Als artikel 89d wordt aangenomen zoals door de regering voorgesteld, zal dat tot gevolg hebben dat er aan het referendum drie mogelijke consequenties zijn verbonden.
Het wetsvoorstel vervalt van rechtswege, wanneer een meerderheid die ten minste 30% omvat van hen die gerechtigd waren aan het referendum deel te nemen tegen het wetsvoorstel stemt.
Het wetsvoorstel wordt terstond bekrachtigd indien een minderheid die ten minste 30% omvat van hen die gerechtigd waren aan het referendum deel te nemen tegen het wetsvoorstel stemt, dan wel een minderheid die minder dan 30% omvat van hen die gerechtigd waren aan het referendum deel te nemen tegen het wetsvoorstel stemt.
De derde mogelijke consequentie doet zich voor wanneer een meerderheid die minder dan 30% omvat van hen die gerechtigd waren aan het referendum deel te nemen tegen het wetsvoorstel stemt. De regering is dan vrij het voorstel al dan niet te bekrachtigen. Dit kan als gevolg hebben dat de regering in weerwil van het uitgesproken oordeel van beide ...
10.
In de nota naar aanleiding van het verslag stelt de regering dat in artikel 89b met «de begroting betreffend» uitsluitend worden bedoeld de wetsvoorstellen die de elementen van de begroting bevatten zoals genoemd in artikel 105 van de Grondwet. Het gaat derhalve om de vaststelling van de begroting van de ontvangsten en uitgaven van het Rijk, de algemene begrotingswetten, de suppletoire wetten, de slotwetten en de indemniteitswetten en niet om de Comptabiliteitswet alsmede de uitvoering van de begroting in andere wetgeving dan de genoemde algemene begrotingswetten. Dit uitgangspunt dient duidelijk in artikel 89b op te worden genomen. Het is niet wenselijk dat de wetgever in de toekomst een andere uitleg aan dit artikel geeft dan de regering doet.
11.
Een planologische kernbeslissing is geen wet en daarom in het huidige voorstel niet referendabel. Het is wenselijk dat ook planologische kernbeslissingen onderwerp kunnen zijn van een correctief referendum. Het document dat aan een referendum kan worden onderworpen is het overeenkomstig artikel 2a, zevende en achtste lid, van de Wet op de ruimtelijke ordening door beide kamers goedgekeurde plan.

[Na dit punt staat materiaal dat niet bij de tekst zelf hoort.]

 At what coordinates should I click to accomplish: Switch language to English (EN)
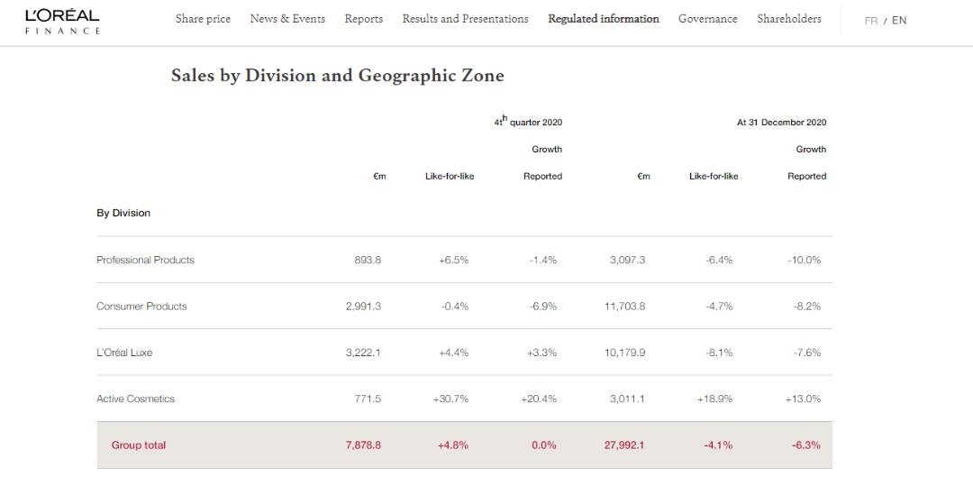(899, 21)
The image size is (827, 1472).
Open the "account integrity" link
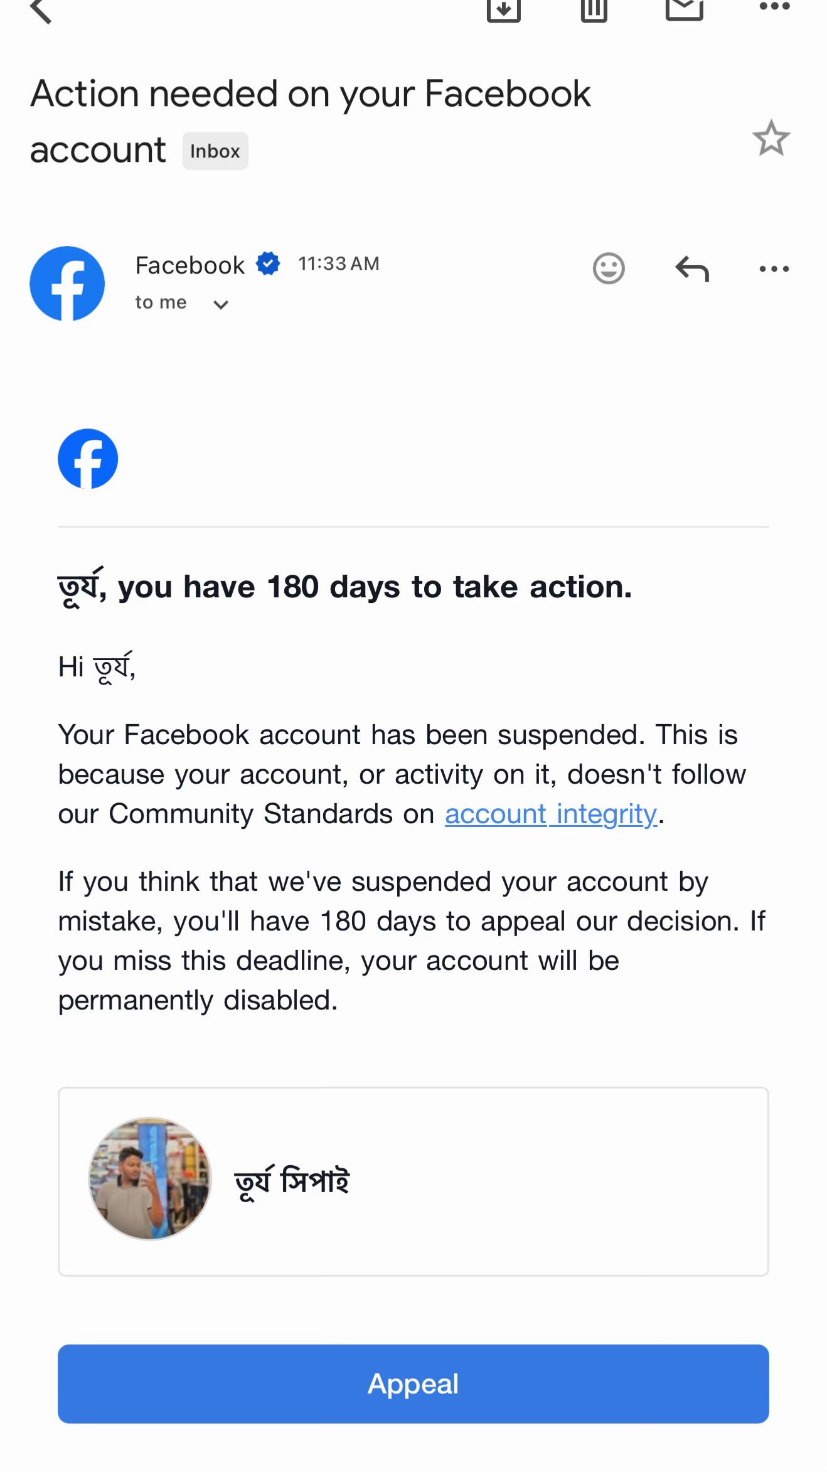[551, 814]
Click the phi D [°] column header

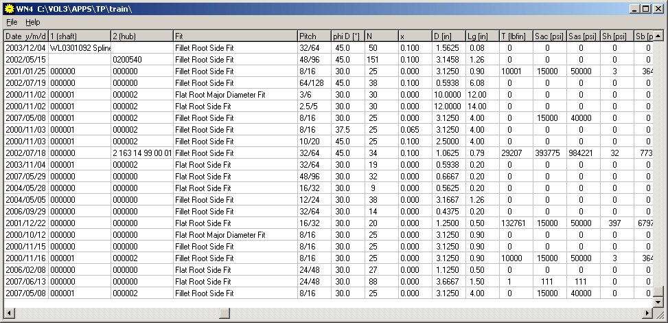click(x=347, y=36)
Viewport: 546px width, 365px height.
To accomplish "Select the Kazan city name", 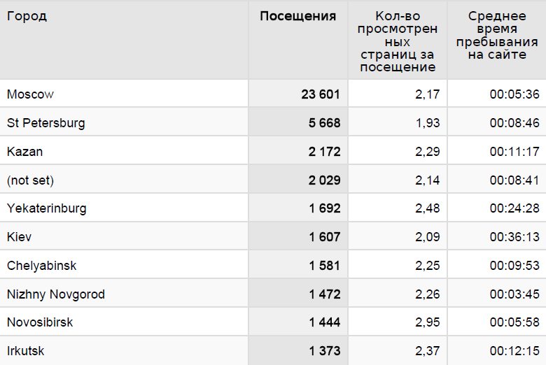I will click(25, 152).
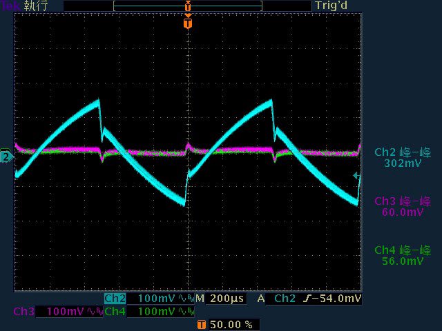442x331 pixels.
Task: Click the channel 2 ground reference marker
Action: pos(6,157)
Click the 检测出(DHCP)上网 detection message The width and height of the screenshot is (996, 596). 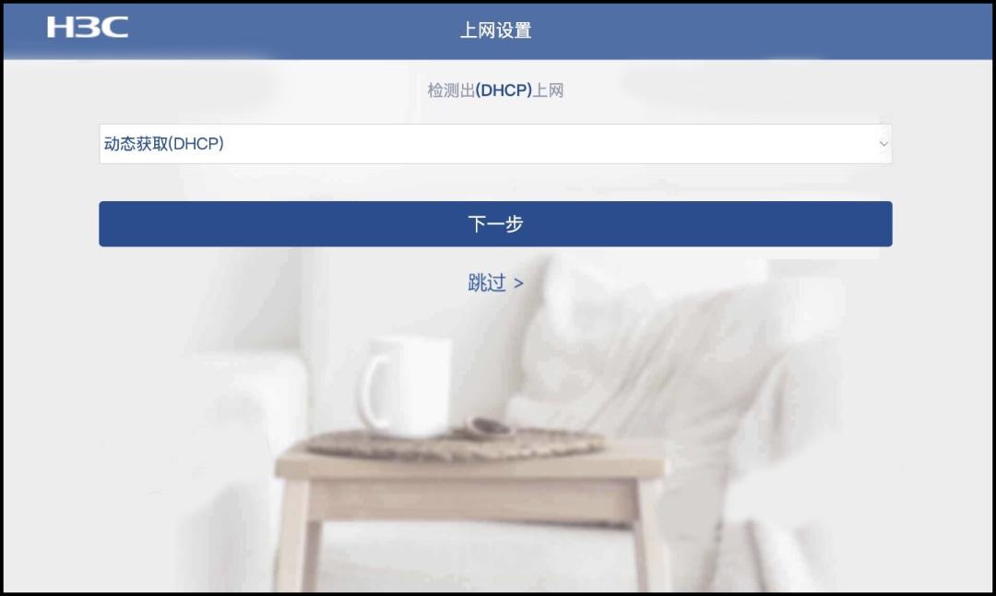pos(495,90)
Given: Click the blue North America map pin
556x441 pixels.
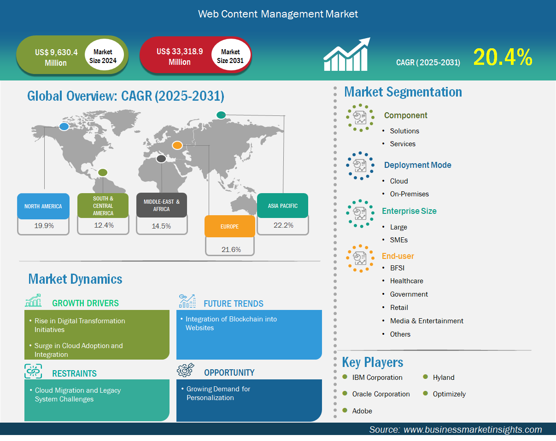Looking at the screenshot, I should (x=64, y=126).
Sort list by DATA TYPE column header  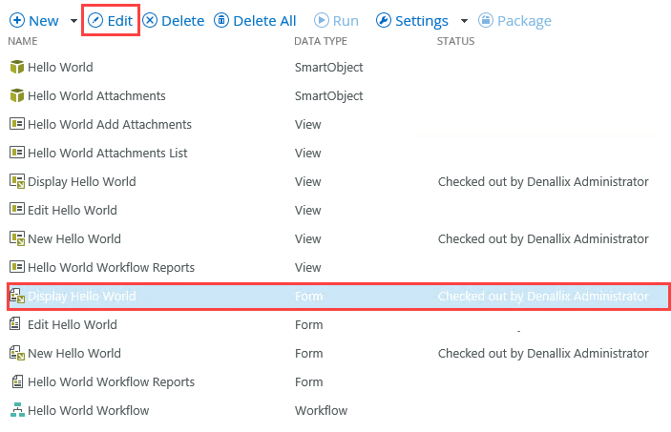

Nadere uitwerking kan plaatshebben in de in artikel 89g bedoelde wet.
12.
Dit amendement beoogt de opdracht aan de wetgever binnen vijf jaren het correctief wetgevingsreferendum te regelen, te vervangen door een daartoe strekkende bevoegdheid van de wetgever. Hetzelfde geldt voor het referendum op provinciaal en lokaal niveau.